Justice demands only that humans be treated fairly and equally, but maybe that means we all just deserve pain and death.  In fact, the quickest way to satisfy justice after humanity's many hideous acts is probably to kill everyone.  This is incidentally also the best way to end human suffering.

I think my journey toward being a supervillain is progressing handily, in other news.

Wednesday, April 3, 2013

Truth is Dead

Never has there been so much technology available to the world for the purpose of ascertaining the truth.  What just a few decades ago someone might have had to go to a large university library to learn is now available in seconds online.  Information is not only readily available: it is endlessly sorted and aggregated and indexed to where we can find the exact passage we want in moments, rather than spend hours searching the petabytes available at our fingertips.  Our robotic probes search out the darkest recesses of the solar system, our telescopes find new extrasolar planets every day, our particle colliders probe the most esoteric properties of matter and energy.  We discovered more new species in the last year than in all the years before that combined.  The human genome has been mapped, and gene therapies are already available.  We converse with friends, family, and colleagues across the globe as if they were down the hall.
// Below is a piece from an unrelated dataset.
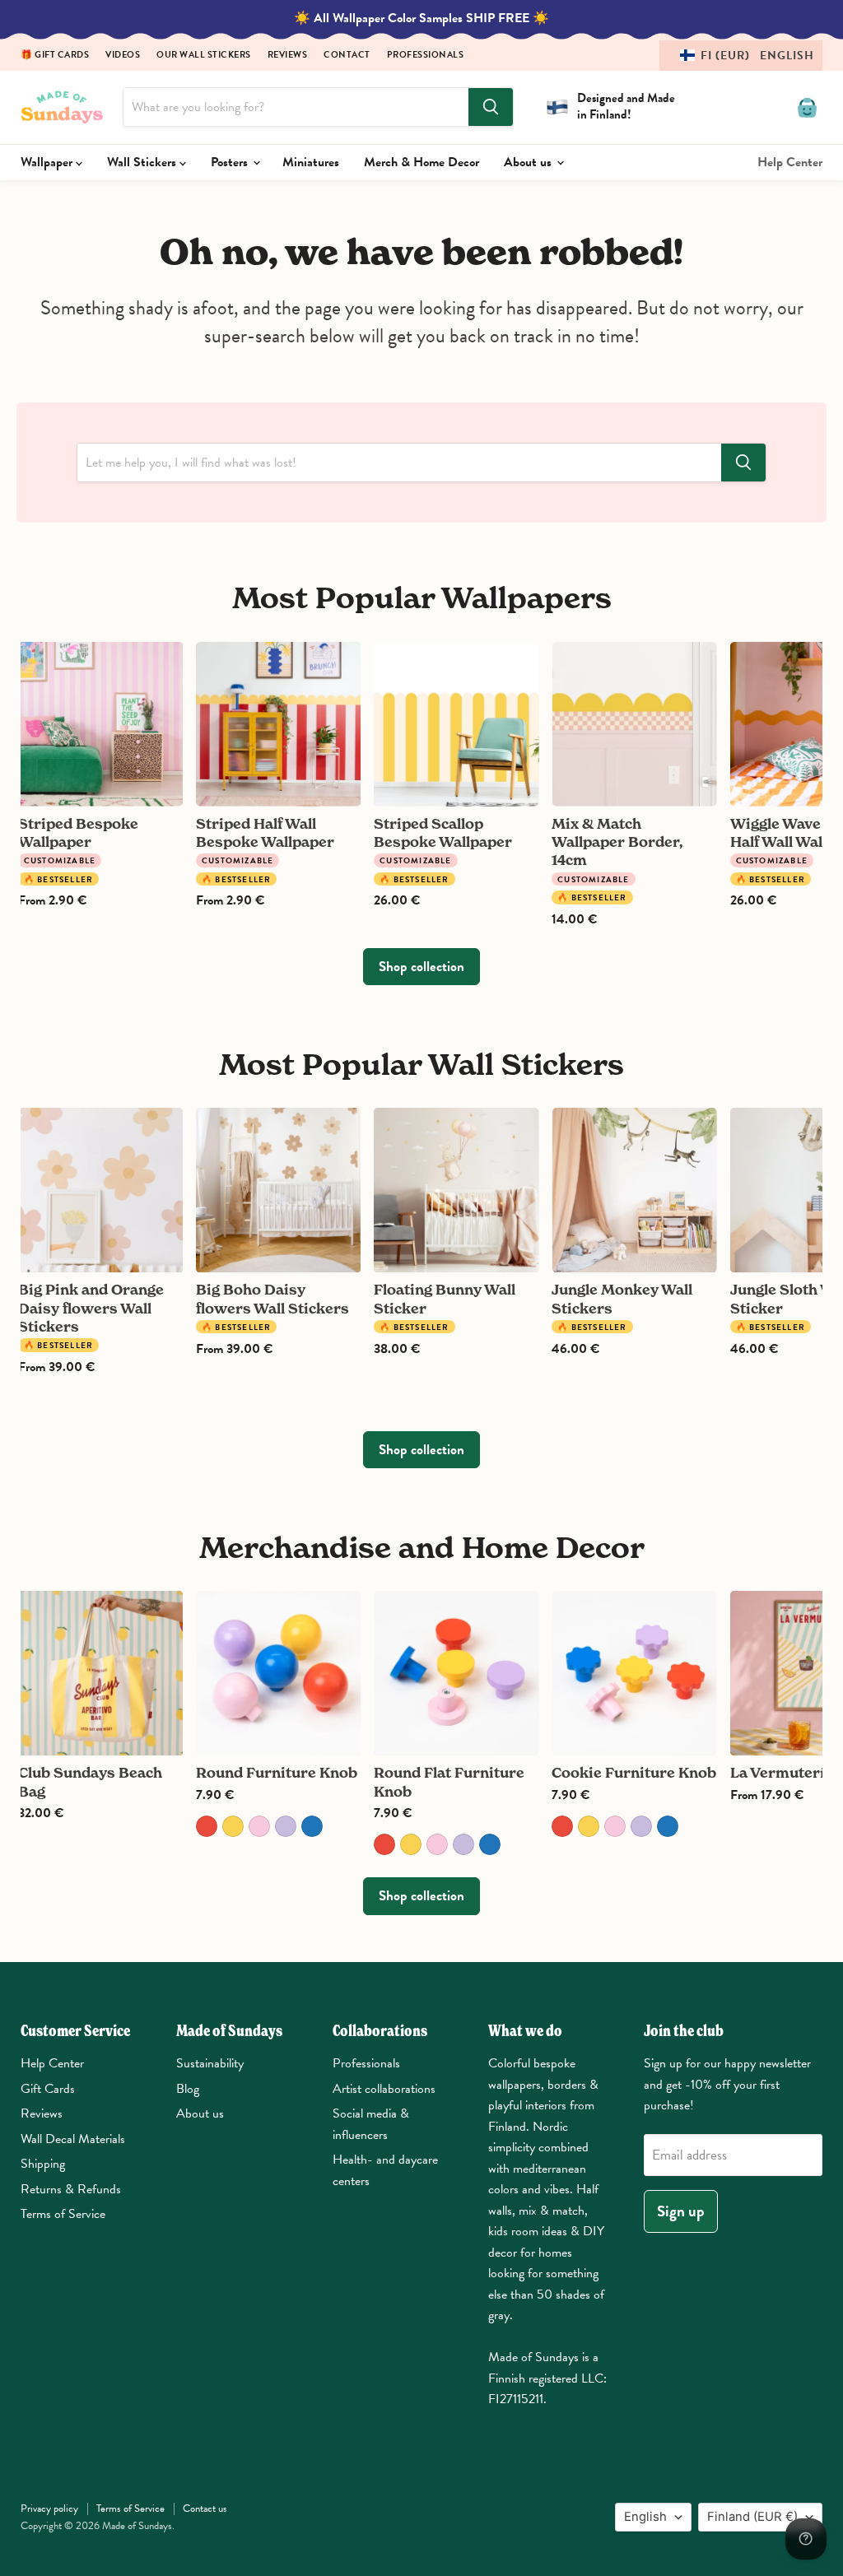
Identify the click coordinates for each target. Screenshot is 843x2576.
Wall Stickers (143, 162)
I could go on, but in short:  more information is available to more people than ever dreamed of by our ancestors, and it can travel around the world in a fraction of a second without any significant cost.  Not to mention the amalgam of phisolophical thought from the last 10,000 years, which is just a drop in this ocean of information.

And yet, the human race has never had more diverse opinions.  For all our ability to share and investigate ideas, we agree with each other less than ever.  Apparently, the human quest for truth has only navigated away from it.  The religions of the world, all hawking "absolute truth," have done little to resolve their disputes, and seem uninterested in any related pursuits.  Even the sciences are filled with preconceived notions and academic elitism, a whole group of people dedicated to the study of truth and yet unwilling to let go of their unsupported beliefs.

Why do we defend those beliefs that are most suspect more than any others?

I'm not ranting against religion only here.  I myself, a self-proclaimed disciple of truth, believe tons of things I can't really support, and I'm  uncomfortable questioning them.

If no good for finding truth, what good is humanity?  We're just a precocious breed of naked hominid that figured out fire, but still jumps at shadows.  We'll drag our myriad superstitions to the stars with us if we can, populating but not enlightening the galaxy.  Pathetic.